START Excerpted passage

In April 1950, Eric and Edith Willis got married and became the first NHS nurses to be allowed to live together outside the standard nurses quarters.
The pair had met during their training at the Preliminary Training School of Derbyshire Royal Infirmary in 1948 – the year the NHS was founded. They started dating a year later and when they fell in love, their matron gave permission for them to shirk tradition, tie the knot and live outside the hospital grounds.
As the NHS celebrates its 70th birthday, Eric now 96, and Edith, now 93, tell HuffPost UK what it was like to work for the newly created health service and how they think things have changed for nurses today.
The couple, who now live in Liverpool, dedicated decades of their lives to nursing, with Eric retiring aged 65 in 1985, while Edith retired from the NHS aged 60 in 1984, before continuing to work in the private sector until she was 72.
Today, just 11.2% of NHS nurses are men, but as one of the first males to enrol for training in 1948, Eric was even more outnumbered.
“I stood out like a sore thumb!” he says. “I was excluded from some of the lectures dealing with sensitive parts of the anatomy like reproduction and was told to go and read it up. They didn’t know what to do about a uniform for me so I just wore a white coat.”

END Excerpted passage

§ Required action:
How would the article above about Eric and Edith Willis, the NHS nurses who married in 1950, continue after its last sentence? Write the next part.

START Recorded information

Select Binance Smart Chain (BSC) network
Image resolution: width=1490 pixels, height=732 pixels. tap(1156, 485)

END Recorded information

§ Exercise output:
The pair qualified in 1951 and Edith fell pregnant with their son, Clarke, the following year. As a new mum, she worked three days per week as a night sister at an old people’s home before moving to the now-closed Hospital for Convalescence and Rehabilitation at Etwall, Derbyshire. Edith worked at the hospital for 27 years, taking only short career breaks to have two more children, Ruth and Nigel, and she witnessed changes across the industry first-hand.
“The NHS has become more technical and Nurse Training has become more academic,” she says. “More patients were in for a longer period and we got to know them. We didn’t have targets to meet. There was no disposable equipment and everything was scrubbed, sterilised and reused. Some treatments we gave are not given today; enemas were commonplace and gastric wash-outs, particularly pre- and post-op.”
Eric worked as a district nurse making house call from 1952 to 1975, before training to be a nursing tutor and teaching the next cohort. “As a district nurse I rode a bike in all weathers and carried all the equipment with me on the bike,” he remembers.
“I could spend a lot longer with patients then than they can today and often had to do jobs in the house before I could carry out the nursing care. Some homes were crowded, dirty and lacking in basic facilities.”
The couple didn’t have a phone in their house, so Eric had to walk to the telephone box at the end of their road first thing every morning to call the central office and find out his postings for the day.
“Sometimes I would be kept waiting in the cold for someone to finish their telephone call,” he says.
Both describe nursing as more physical than it is today due to the cumbersome nature of the equipment. Edith says matrons and ward sisters were particularly strict about cleaning and appearances.
“They were quite fussy about the beds – they had wheels that had to face in a certain direction and the sheet fold-over had to be 18 inches precisely and this was checked,” she recalls.
Nursing has united Eric and Edith throughout their 68 years of marriage. Eric shares the secret to a long and happy partnership: “Never stop courting, sharing and caring for each other.”